Nazar experimentó una súbita simpatía por Alcaraz cuando éste demostró querer al niño. De pronto recordó que debía terminar aquella entrevista cuanto antes. Se levantó, como si ya no tuviese nada más que decir.
- Temo que está usted perdiendo el tiempo y que me lo hace perder a mí, Mr. Alcaraz - dijo -. Me sé de memoria todos los argumentos que puede usted esgrimir. He oído docenas de veces todo cuanto usted pueda decirme. Posiblemente hay algo de verdad en lo que usted cree, pero eso a mi no me concierne. Yo soy un hombre de ciencia, y únicamente eso. Sí, es del dominio público que estoy trabajando en un arma, un arma muy perfeccionada y que puede ser casi definitiva. Pero, para mí, no es más que un subproducto del hecho principal: mi contribución al progreso científico. Lo tengo muy meditado, y he llegado a la conclusión que eso es lo único que me interesa.
- Pero, Dr. Nazar... ¿Está preparada la Humanidad para un arma tan terrible? Somos niños, y usted está bajando el poder de los dioses.
Nazar frunció el ceño.
- Ya le he expuesto mi punto de vista, Mr. Alcaraz.
El visitante se alzó sin prisas de la butaca, diciendo:
- Muy bien. Si usted prefiere que no discutamos, no diré una palabra más. - Se pasó una mano por la frente -. Le dejo, Dr. Nazar. Aunque... ¿Puedo cambiar de opinión acerca de la copa que tuvo la amabilidad de ofrecerme?
La irritación de Nazar se desvaneció.
- Desde luego - dijo - ¿Le gusta el whisky con agua sola?
- Muchísimo.
Nazar se disculpó y pasó a la cocina. Preparó la botella de whisky, un jarro de agua, cubitos de hielo, vasos.
Cuando volvió al living, Alcaraz salía del dormitorio del niño. Oyó que aquél decía “Buenas noches, Camilo” y que su hijo contestaba alborozado: “Buenas noches, Mr. Alcaraz”

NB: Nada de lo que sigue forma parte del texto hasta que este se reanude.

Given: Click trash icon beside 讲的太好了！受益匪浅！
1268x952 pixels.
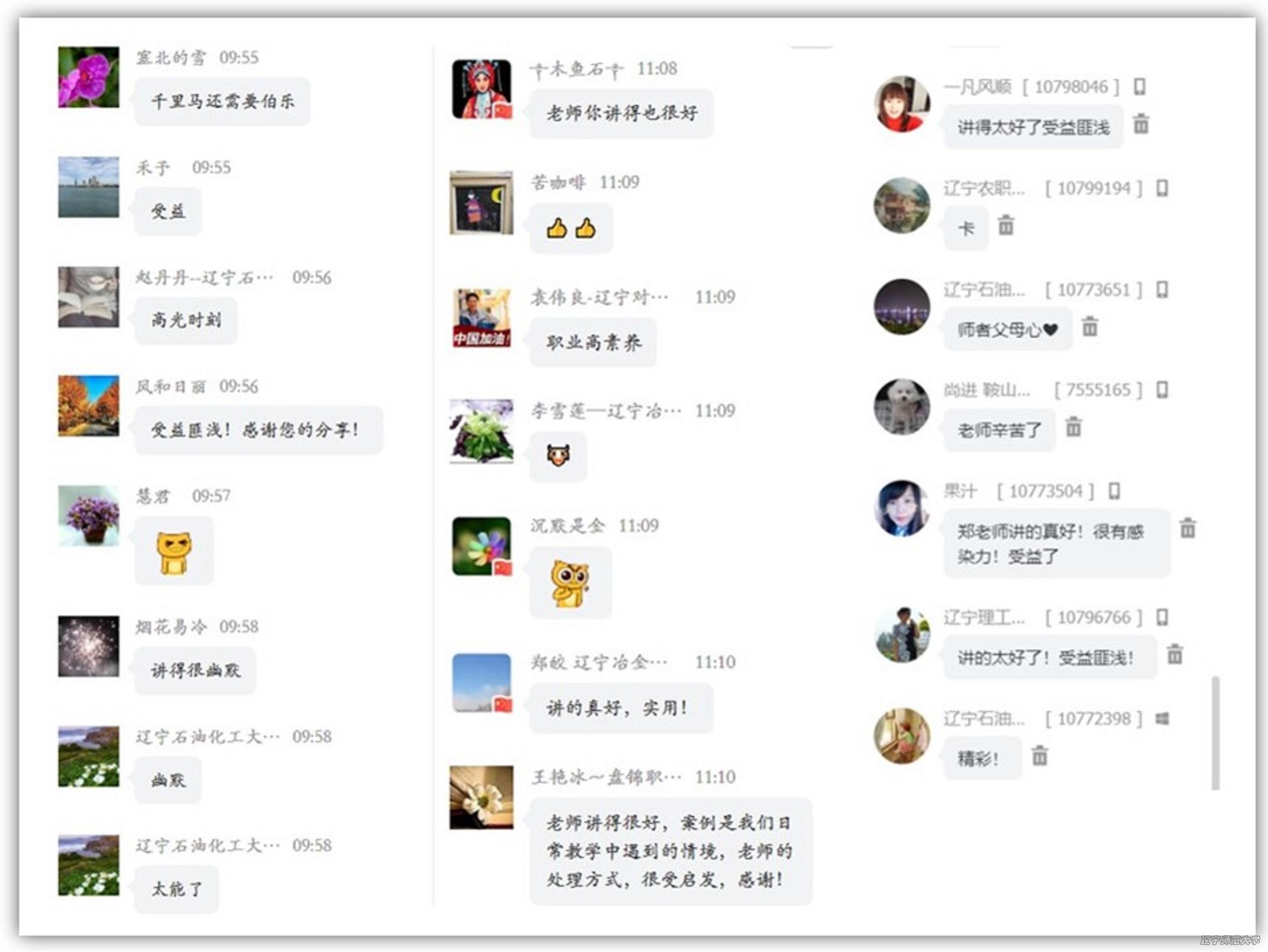Looking at the screenshot, I should point(1174,653).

Nazar sirvió dos copas de whisky. Poco después, Alcaraz rechazó amablemente una segunda y se levantó para irse.
Antes de marcharse, dijo:
- Me he tomado la libertad de traer un regalito para su hijo, doctor. Se lo di mientras usted iba en busca de las bebidas. Supongo que disculpará usted mi atrevimiento.
- No faltaba más. Muchas gracias. Buenas noches.
Nazar cerró la puerta; cruzó el living y penetró en el dormitorio de su hijo:
- Bueno, Camilo; ahora te leeré ese...
Su frente se cubrió repentinamente de sudor, pero se esforzó por mantenerse tranquilo hasta acercarse al lecho.
- ¿Me dejas ver esto?
Cuando se apoderó del objeto, sus manos temblaban al examinarlo.
“Sólo un loco, se dijo, sólo un loco daría un revólver cargado a un niño”, se dijo, esa noche no pudo trabajar más.